[Data entries]
• • • • •
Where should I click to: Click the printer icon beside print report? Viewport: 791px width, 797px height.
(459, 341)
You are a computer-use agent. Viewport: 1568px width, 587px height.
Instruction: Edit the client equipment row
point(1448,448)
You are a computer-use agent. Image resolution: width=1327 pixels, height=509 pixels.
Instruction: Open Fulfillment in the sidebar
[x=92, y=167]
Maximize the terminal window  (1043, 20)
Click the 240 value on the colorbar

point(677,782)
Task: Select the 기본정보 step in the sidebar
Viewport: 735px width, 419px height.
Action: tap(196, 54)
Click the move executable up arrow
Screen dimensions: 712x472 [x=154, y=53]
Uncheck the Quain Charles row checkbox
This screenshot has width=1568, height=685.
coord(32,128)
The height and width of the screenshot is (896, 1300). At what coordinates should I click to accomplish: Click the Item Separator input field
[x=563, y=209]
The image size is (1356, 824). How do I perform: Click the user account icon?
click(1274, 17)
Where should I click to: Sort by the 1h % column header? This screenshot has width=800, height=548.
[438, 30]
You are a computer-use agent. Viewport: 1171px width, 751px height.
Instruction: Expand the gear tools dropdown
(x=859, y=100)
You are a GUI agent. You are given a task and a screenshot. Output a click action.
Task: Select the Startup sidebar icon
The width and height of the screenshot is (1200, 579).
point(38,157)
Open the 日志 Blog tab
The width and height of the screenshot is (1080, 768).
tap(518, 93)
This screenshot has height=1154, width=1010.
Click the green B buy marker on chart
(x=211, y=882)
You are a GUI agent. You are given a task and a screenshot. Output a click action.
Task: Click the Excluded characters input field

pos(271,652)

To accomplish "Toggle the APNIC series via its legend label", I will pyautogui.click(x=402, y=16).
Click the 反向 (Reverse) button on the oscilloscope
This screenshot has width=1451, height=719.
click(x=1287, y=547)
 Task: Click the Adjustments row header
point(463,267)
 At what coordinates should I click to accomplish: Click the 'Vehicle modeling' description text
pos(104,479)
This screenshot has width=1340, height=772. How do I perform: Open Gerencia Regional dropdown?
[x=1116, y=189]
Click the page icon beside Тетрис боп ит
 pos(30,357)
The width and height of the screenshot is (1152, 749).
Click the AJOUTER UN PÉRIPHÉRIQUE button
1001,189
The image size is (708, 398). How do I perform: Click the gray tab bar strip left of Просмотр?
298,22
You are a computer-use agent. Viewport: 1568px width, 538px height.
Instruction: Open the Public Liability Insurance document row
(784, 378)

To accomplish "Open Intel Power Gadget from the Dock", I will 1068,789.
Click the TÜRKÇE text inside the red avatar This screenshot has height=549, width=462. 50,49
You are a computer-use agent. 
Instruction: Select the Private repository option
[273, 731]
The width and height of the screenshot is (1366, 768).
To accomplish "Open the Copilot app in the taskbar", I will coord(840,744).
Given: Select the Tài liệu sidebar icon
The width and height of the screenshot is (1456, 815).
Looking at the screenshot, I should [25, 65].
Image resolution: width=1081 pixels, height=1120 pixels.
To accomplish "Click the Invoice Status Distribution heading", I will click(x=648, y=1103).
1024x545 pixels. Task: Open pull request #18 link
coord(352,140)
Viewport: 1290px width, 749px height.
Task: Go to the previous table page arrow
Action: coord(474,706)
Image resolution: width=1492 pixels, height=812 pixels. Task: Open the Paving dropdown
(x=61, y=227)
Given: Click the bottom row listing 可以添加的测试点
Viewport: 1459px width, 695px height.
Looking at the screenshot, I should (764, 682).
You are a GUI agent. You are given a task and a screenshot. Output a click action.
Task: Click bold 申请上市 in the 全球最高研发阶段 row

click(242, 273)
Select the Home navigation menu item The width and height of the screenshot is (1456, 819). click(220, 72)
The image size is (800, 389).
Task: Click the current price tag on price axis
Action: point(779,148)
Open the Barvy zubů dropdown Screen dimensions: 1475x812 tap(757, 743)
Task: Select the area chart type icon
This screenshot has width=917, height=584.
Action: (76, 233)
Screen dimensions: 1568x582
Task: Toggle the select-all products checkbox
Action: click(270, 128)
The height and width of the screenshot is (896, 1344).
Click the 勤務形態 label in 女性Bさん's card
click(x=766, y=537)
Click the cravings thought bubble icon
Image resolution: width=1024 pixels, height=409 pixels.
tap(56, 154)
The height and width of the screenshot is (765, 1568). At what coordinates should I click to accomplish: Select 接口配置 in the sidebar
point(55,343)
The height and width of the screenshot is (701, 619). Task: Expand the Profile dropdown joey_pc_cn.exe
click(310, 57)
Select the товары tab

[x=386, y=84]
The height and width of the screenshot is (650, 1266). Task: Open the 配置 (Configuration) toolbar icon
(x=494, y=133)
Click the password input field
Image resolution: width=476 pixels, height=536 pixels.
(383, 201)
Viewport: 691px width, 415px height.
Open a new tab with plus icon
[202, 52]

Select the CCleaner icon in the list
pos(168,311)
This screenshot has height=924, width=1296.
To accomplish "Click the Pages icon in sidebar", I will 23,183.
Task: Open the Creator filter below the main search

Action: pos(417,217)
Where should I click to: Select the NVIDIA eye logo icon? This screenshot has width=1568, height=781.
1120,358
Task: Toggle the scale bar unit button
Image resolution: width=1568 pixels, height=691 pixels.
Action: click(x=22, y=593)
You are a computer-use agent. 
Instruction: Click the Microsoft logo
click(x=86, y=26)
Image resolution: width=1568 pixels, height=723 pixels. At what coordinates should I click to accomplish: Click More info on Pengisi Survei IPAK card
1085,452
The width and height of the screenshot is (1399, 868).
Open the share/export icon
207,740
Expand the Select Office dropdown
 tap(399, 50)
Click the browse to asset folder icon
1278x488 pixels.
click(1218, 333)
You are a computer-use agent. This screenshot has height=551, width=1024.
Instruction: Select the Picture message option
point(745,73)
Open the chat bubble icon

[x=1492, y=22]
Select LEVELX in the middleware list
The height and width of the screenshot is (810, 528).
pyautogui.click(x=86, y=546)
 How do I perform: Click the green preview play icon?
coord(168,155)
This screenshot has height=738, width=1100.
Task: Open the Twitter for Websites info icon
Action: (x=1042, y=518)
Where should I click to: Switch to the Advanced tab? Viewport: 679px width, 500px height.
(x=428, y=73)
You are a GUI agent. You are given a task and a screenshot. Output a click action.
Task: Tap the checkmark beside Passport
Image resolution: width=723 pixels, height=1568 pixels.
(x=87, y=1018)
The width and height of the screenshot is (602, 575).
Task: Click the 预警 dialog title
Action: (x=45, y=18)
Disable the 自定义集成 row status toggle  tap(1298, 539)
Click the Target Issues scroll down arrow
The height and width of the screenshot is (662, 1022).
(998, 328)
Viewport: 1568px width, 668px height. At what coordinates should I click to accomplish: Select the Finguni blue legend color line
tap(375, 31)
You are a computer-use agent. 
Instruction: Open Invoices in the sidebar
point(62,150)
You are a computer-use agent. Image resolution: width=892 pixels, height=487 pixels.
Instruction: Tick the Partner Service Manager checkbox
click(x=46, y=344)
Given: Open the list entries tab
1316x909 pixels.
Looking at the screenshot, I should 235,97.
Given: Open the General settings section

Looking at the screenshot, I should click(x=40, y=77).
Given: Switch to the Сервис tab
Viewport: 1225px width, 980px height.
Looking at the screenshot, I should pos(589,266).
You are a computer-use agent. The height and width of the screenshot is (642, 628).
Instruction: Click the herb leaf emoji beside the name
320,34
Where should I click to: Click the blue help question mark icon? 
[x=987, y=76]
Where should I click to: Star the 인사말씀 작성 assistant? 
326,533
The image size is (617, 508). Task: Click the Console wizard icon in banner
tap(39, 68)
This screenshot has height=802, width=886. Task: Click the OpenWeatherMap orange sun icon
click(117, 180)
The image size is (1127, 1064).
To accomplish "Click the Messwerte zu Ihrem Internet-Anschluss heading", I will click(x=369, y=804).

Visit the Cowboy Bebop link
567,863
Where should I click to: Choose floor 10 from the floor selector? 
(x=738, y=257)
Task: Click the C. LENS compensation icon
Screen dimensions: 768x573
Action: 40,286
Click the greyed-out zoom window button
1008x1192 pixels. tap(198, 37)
• • • • •
*Exercise description*
Can you copy out the lines starting at the one that has "Where should I click to: Sort" and ending after the one that has "(x=859, y=100)", reproducing each line in full, with every coordinate in the answers offset by -91?

*Right answer*
Where should I click to: Sort by the 1h % column header? This screenshot has width=800, height=548.
[347, -61]
You are a computer-use agent. Viewport: 1171px width, 751px height.
Instruction: Expand the gear tools dropdown
(x=768, y=9)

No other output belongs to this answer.